To suggest the issue of chronic illness rests somewhere at the end of the line is preposterous.  Chronic conditions are reaching pandemic proportions in America.  These are incurable diseases, and as we are able to  live longer with them, Americans are breaking the health care system.

When I wrote my second book, Strong at the Broken Places, charting the lives of individuals with serious chronic diseases, I kept close tabs on the statistics.  In2008, according to the CDC, ninety million Americans had a chronic sickness.  Today, only five years later, 133 million Americans live with at least one chronic condition.  That is perilously close to half the population.  Here is what that means.

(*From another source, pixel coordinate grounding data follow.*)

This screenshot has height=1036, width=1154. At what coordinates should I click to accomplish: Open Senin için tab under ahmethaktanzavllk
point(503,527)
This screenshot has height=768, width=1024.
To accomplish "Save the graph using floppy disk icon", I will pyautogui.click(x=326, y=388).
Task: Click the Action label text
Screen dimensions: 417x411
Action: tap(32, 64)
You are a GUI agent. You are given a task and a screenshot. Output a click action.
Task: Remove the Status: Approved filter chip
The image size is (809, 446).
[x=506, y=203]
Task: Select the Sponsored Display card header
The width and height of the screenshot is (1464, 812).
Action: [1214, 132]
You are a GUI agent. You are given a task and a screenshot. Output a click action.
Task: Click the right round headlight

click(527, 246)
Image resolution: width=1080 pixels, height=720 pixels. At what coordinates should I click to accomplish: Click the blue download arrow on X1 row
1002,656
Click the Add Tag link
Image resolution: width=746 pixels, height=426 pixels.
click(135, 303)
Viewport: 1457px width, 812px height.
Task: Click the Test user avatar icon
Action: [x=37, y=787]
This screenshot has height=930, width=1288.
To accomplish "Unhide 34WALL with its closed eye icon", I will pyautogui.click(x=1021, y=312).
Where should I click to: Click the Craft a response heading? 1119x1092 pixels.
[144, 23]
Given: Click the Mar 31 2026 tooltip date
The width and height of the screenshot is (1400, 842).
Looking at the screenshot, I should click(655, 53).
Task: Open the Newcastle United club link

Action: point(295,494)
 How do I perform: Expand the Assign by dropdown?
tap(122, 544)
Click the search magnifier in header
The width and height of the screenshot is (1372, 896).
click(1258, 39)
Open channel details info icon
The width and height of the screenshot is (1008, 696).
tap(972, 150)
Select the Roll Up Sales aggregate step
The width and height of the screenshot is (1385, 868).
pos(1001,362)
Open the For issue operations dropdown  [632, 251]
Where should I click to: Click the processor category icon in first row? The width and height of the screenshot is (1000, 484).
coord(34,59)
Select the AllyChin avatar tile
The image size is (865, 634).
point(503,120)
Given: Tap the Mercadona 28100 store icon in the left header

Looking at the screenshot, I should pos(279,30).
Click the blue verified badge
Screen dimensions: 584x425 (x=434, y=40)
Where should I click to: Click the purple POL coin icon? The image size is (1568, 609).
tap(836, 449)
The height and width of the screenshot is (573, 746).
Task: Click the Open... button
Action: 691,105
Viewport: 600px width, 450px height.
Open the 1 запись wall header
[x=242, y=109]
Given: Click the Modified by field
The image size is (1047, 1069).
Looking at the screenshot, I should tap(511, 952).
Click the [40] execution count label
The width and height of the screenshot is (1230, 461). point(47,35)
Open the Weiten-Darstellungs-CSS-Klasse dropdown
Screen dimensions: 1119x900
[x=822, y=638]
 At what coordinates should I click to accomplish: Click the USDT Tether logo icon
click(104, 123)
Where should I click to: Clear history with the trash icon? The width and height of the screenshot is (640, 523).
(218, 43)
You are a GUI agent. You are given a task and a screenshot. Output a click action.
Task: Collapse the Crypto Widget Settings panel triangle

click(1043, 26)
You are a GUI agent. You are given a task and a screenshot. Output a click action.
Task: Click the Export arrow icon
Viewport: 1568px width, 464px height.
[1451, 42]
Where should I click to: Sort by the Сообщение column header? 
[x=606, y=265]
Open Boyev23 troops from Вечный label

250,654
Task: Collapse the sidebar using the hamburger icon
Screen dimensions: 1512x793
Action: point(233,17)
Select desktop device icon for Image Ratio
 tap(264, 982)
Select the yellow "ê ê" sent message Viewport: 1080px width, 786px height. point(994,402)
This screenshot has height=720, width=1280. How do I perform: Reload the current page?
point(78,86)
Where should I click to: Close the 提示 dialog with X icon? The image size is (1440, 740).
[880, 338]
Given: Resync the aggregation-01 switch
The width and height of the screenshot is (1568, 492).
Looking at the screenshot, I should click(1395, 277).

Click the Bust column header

About seventy-five cents of the healthcare dollar goes to treat a chronic illness.  By 2020, the number of chronically sick citizens  is projected to grow to an estimated 157 million, with 81 million having multiple conditions.  Reduced to its simplest, we are screwed. Each year, 7 out of 10 deaths in the U.S. are due to chronic diseases. Heart disease, many  cancers and stroke.

Our fabulous politicians have reduced the issue to a numbing set of numbers.  When the healthcare issue was discussed and debated in presidential campaigns, the content seemed to come out of actuarial tables.  The human cost was largely ignored.  Policy wonks do not know from people.

Guess what?  This is all about you and me, our parents and children, friends and neighbors, cronies and colleagues.  That would be a lot of flesh and blood, not just numbers for Paul Ryan to throw around.  This is us, and I am not sure we know it.  We have to do something about this.  Now the administration wants to stay in Afghanistan beyond 2014, and resources keep getting thinner.  Let’s stop killing and begin saving lives.  If we leave that godforsaken place, we can afford to put medical research back on the map.  Our children and theirs will thank us when their lives are saved by what might not have been if we had not come home.

And to my friend in scrubs, I suggest you go back to medical school for a refresher course.